| What you need to do |
In the essay on faith and doubt below, what occasion was the writer celebrating at a bar last week?

| Text segment |
Sure, I had doubts. But I knew I believed in God. I had experienced too much to deny that. There were too many coincidences in my life to be just chance.
That’s not me anymore.
Actually, I have no idea who that girl is. I don’t recognize her. In a lot of ways, its hard for me to see that person as someone I once was. We are so different from each other now.
I go to church as more of a skeptic with a religious past. Recently, I changed churches in order to accommodate this change in me. I wasn’t sure how the people I grew up with would take to seeing me like this. At school, I met up with a woman from the school Christian club in order to ask questions about theology. I wanted to see if they could handle a critic. If they could handle me. I don’t feel like an insider among believers. When I say “Christians” I feel like I’m talking to some group of people I have no connection to.
A lot of people hate me now. My friends were angry at me. Some got over it, and some didn’t. I lost people I love in my doubts. They decided they couldn’t love me during my struggle or pain. I can’t say I blame them either. They looked at my actions and concluded I must be a false prophet or a heretic or a poser.
I don’t look like a Christian anymore.
I was at a bar for my 21st birthday last week, drinking more than I should have. I don’t look like a Christian with the amount of times I say “fuck” on a daily basis. I don’t fit the Christian stereotype with my crop tops and short shorts, nor with my tongue ring or nose ring or belly button ring. I don’t lift up my hands during worship songs. I sit down and stare blankly at the words on the screen. I don’t sing at all anymore. I don’t look like a believer when the music I have on shuffle is Kendrick Lamar; every track labeled “explicit.” My bible has not been touched since I moved into college; and actually, even before that, it was unread. To be quite frank, I have not prayed in months. I don’t know how to do that anymore. The whole process makes no sense to me. I am appalled by Christian views on politics. I attend a very secular, liberal school that feels like home to me. I am so glad I never got a purity ring because the whole idea makes me sick to my stomach. I wrestle with theology and doubt. I scream at God right now in this time where we are surrounded by suffering. I scream because prayer seems to do nothing to alleviate pain. I have learned to be self sufficient because I’m not sure I can rely on anyone to fix me. I’m not sure I believe any of the teachings of my past at church because those ideas have not helped me in the real world.
And so, I stopped looking like a Christian.
There were people who did not like this change in me. Sometimes I don’t even like this change in me. I look at myself and wonder how I got here. So hurt and confused. So far from who I used to be. So sinful. I have made more mistakes than I could confess in a lifetime. Sometimes I wanted to self destruct because I hated who I was. People think I am unaware of my wrongs; but trust me, I am well aware. Those things keep me up at night. .
And today, as I stared out the window at a cotton candy sky, another thought came to me.
“I don’t look like a Christian. But I pray to God that I look like Christ.”
And I do.

| Provided data |
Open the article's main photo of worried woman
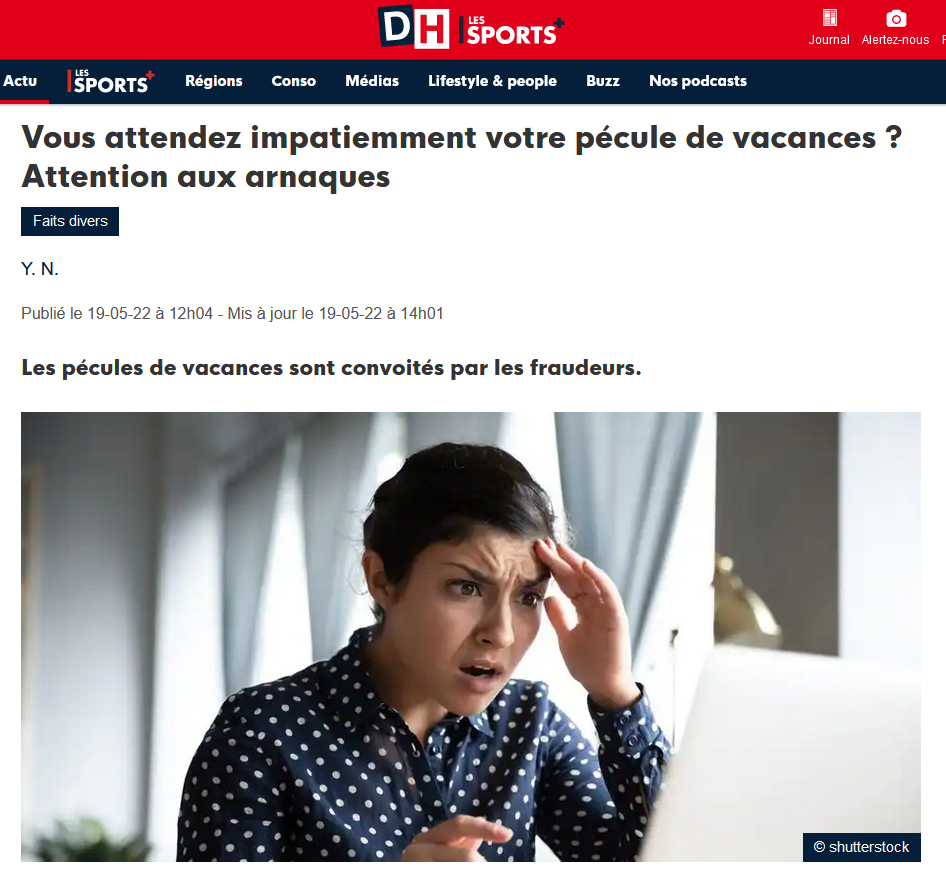click(x=471, y=636)
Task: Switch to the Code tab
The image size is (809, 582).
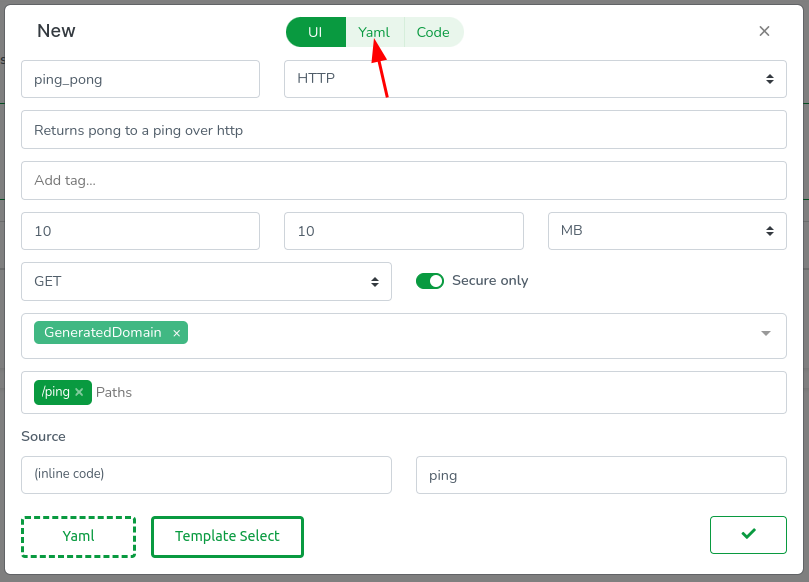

| Worked solution |
The writer's 21st birthday.